Alguém bateu na van? Porque uns acham que realmente tinha um carro, outros acham que não, que a van deu um tranco. O Joel, por exemplo, que estava dirigindo, falou: “Galera, se eu tivesse visto um caminhão, um ônibus na nossa traseira dando luz, alguma coisa, eu saía… Eu ia para lateral para o cara passar. Não tinha nada atrás da gente. Não tinha nada atrás da gente”. Então você vê, né? Num carro com sete pessoas praticamente cada um tinha uma versão assim do que aconteceu, mas todos são unânimes em dizer que a corda desaparecia em certo ponto daquela subida, quando eles já conseguiam segurar nos matos e subir sozinhos. O que vocês acham?
[trilha]Assinante 1: Oi, nãoinviabilizers, aqui é a Catarina de São Carlos. Por que que o Ronaldo tava tão cabisbaixo, quieto nesse dia? Eu fico pensando se, igual o Joel, o motorista, se ele não teve algum tipo de premonição ou sonho também que ele sabia que talvez ia acontecer alguma coisa naquela noite, não sei se necessariamente o acidente e tal, e que ele foi tão bom no show assim, se ele tinha algum sentimento de que talvez pudesse, não sei ,ser a última vez… E também, a corda, por que como que você, mesmo se você tá em choque do acidente, como que você consegue alucinar o seu peso sendo puxado por uma corda, assim, você colocando o seu peso numa corda e ela não tá lá? Você olhar e ela acabar antes e depois de você? Isso me deixou maluca. É isso, um beijo, gente.

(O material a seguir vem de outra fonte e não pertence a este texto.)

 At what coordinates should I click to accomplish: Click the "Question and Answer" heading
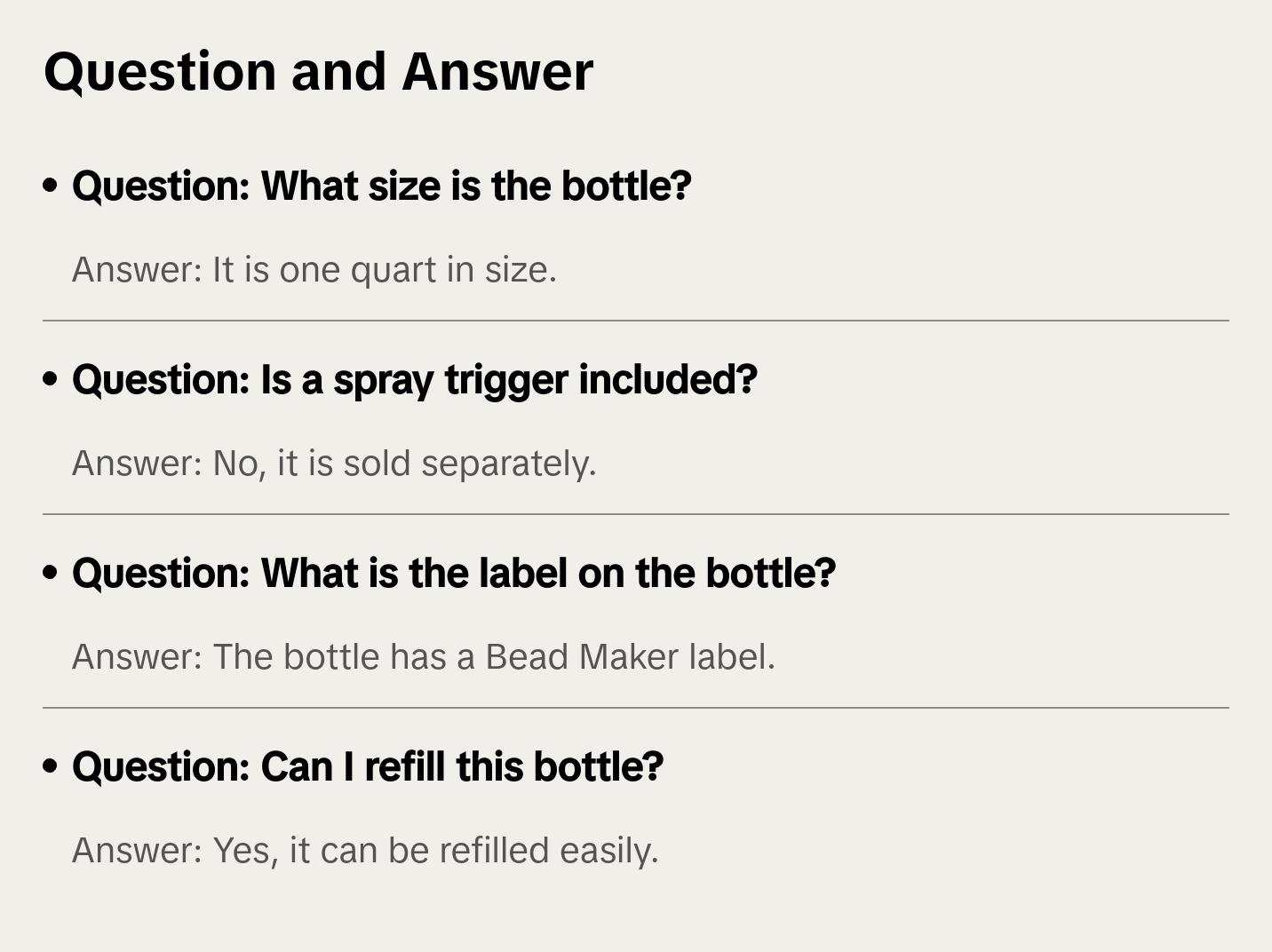tap(318, 71)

Assinante 2: Oi, nãoinviabilizers, aqui é a Marcela e eu falo de Brasília. Sinto muito, Cléber, por você ter passado por essa experiência aterradora. Ainda mais que seu colega de banda faleceu uns dias depois. Acredito que estamos todo o tempo cercado de espíritos, de vibrações diferentes, e sim recebemos visitas de espíritos bons, espíritos ruins o tempo todo… Queria aproveitar para deixar uma utilidade pública, né? Sempre que a gente se acidenta, a gente tem que passar no hospital, fazer um check-up, porque pode ter uma hemorragia interna, alguma lesão que não é visível externamente. Claro que ninguém quer passar por acidente, mas quando acontecer, tem que dar aquela passadinha no hospital sim e verificar se tá tudo ok. Um beijo.
[trilha]Déia Freitas: Essa é a história do Cléber, comentem lá no nosso grupo do Telegram. — Eles alucinaram? Imaginaram essa corda e, sei lá, na adrenalina ali conseguiram subir? Fica aí o questionamento. — Deus me livre encontrar a morte desse jeito. Então é isso, gente, um beijo e eu volto em breve.